Kamer slaapt bij toelating Bt-11 maïs
De Europese ministerraad zette eind april de deur open voor nieuwe transgene levensmiddelen. Krista van Velzen vindt dat de Tweede Kamer niet alert reageerde, en pleit voor een vaste Kamercommissie voor biotechnologie.
De Nederlandse regering heeft haar besluit om in te stemmen op onzorgvuldige en lichtzinnige wijze door de Kamer geloodst, die in grote meerderheid zat te slapen. Gezien de gebrekkige bewijsvoering over de veiligheid van de maïs, had de Kamer haar klauwen moeten laten zien. Deze gang van zaken wijst op de noodzaak om opnieuw een vaste Kamercommissie Biotechnologie in te stellen.
De wijze waarop landbouwminister Veerman de toelating van Bt-11 maïs door de Tweede Kamer loodst, geeft aan dat een dergelijke Kamercommissie snel aan de slag moet. Slechts één dag voor het reguliere vooroverleg met de Tweede Kamer over de Nederlandse inbreng op de Europese Landbouwraad, kondigde de minister het thema aan op de agenda. Op die manier is het voor de Kamerleden onmogelijk hun controlerende taak uit te oefenen. Dat bleek ook wel uit de inbreng van de fracties.
De minister bleef echter bij zijn voornemen om vóór toelating te stemmen. Volgens Veerman is de gemanipuleerde maïs veilig, omdat het voldoet aan ‘de regels binnen het Europese toetsingskader voor voedselveiligheid’.
Een dag later kregen de Kamerleden een herkansing. De SP diende een motie in waarbij de minister werd opgeroepen een negatieve stem uit te brengen op de EU-raad. De motie kreeg alleen de steun van de SP en Groenlinks. Onbegrijpelijk. Jarenlang is er heftige discussie over biotechnologie, maar nu het erop aankomt, laat de Kamer het volledig afweten. Niemand die de moeite nam om de feiten eens zorgvuldig na te lopen.
Veerman baseert zijn standpunt op het positieve advies dat het Europese Wetenschappelijke Comité in 2002 uitbracht. Dit advies ging echter gepaard met de kanttekening dat de bewijsvoering uiterst karig was. Sindsdien is er dan ook nieuw onderzoek gedaan. De Franse voedselveiligheidsautoriteit (AFSSA) concludeerde in november 2003 dat onvoorziene effecten niet kunnen worden uitgesloten. Zelfs de US Food and Drug Administration zegt niet te kunnen uitsluiten dat er een verband is tussen allergieën en het eten van Bt-11 maïs.

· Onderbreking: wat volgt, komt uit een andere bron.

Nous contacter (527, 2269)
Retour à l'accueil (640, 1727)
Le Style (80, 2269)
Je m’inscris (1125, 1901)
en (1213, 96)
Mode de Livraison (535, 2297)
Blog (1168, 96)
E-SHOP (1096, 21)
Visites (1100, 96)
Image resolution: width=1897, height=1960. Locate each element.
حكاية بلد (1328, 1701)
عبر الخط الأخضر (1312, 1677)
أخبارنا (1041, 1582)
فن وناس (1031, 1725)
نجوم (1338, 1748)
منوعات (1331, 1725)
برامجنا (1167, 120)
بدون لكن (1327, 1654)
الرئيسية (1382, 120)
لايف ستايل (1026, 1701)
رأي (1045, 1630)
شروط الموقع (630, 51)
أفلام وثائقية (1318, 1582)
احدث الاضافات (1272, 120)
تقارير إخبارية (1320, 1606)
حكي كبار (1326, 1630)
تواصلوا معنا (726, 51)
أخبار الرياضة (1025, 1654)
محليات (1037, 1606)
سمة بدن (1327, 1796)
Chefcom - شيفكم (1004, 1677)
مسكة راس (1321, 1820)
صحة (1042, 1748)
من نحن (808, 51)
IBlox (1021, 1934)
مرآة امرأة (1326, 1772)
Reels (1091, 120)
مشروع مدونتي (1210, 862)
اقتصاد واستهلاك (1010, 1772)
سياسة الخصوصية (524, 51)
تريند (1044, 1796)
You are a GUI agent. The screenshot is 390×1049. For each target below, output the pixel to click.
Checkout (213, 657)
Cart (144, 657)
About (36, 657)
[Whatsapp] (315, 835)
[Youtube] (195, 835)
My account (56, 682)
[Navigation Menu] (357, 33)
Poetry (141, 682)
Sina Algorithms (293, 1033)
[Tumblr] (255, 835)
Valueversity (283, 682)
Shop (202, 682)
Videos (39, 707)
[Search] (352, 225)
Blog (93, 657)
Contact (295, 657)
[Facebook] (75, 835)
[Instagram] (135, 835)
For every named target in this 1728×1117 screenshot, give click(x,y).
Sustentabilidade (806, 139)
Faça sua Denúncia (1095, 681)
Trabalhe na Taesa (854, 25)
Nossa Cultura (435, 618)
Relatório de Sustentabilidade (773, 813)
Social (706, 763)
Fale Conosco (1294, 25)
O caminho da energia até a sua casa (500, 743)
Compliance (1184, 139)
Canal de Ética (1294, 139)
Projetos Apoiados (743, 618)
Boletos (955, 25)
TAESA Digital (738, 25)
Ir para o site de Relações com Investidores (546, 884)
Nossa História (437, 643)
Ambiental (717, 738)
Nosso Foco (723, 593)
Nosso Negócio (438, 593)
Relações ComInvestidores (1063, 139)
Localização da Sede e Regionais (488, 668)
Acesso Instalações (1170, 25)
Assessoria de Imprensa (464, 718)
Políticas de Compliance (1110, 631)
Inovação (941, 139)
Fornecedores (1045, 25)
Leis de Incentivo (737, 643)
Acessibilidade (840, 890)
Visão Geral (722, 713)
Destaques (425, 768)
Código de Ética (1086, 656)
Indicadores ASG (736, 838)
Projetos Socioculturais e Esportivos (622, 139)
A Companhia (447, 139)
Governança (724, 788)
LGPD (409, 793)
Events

Al met al voldoet het onderzoek naar de veiligheid van Bt-11 maïs dan ook niet aan de normen van de Wereldgezondheidsorganisatie (WHO) en de Wereldvoedselorganisatie (FAO).
Het is dus geen toeval dat het EU-comité van deskundigen in december geen overeenstemming kon bereiken en de beslissing doorschoof naar de Raad van Landbouwministers. Deze was intern verdeeld. Dit betekent dat de beslissing doorschuift naar de Europese Commissie. Zij heeft echter al aangegeven nieuwe transgene etenswaren wel toe te willen laten tot de Europese markt. Hiermee zwicht de commissie voor de druk van de WTO die op aandringen van de VS, Argentinië en Canada, de EU hebben gedreigd met maatregelen.
Bij het intreden van het moratorium in 1998 is duidelijk afgesproken dat de EU de handel in transgeen voedsel verbiedt, zolang er wetenschappelijke twijfels bestaan. Nu blijkt dat de EU de menselijke gezondheid zomaar op het spel mag zetten, om een botsing met de WTO uit de weg te gaan. Ook Veerman en de Kamer lijken meer waarde te hechten aan een goede relatie met de WTO dan aan de gezondheid van de burger.
Een vaste kamercommissie Biotechnologie zou ten behoeve van de volksgezondheid dit punt weer op de politieke agenda kunnen zetten en door eigenhandig onderzoek de mening van de kamerleden kunnen aanscherpen. Deze commissie is nu harder nodig dan ooit. De toelating van Bt-11 maïs heeft een precedentwerking waardoor het moratorium wordt opgeheven. Bij een slapende Kamer zullen transgene gewassen zonder verder discussie op ons bord terecht komen. Dat terwijl 70 procent van de Europese consument tegen transgeen voedsel is.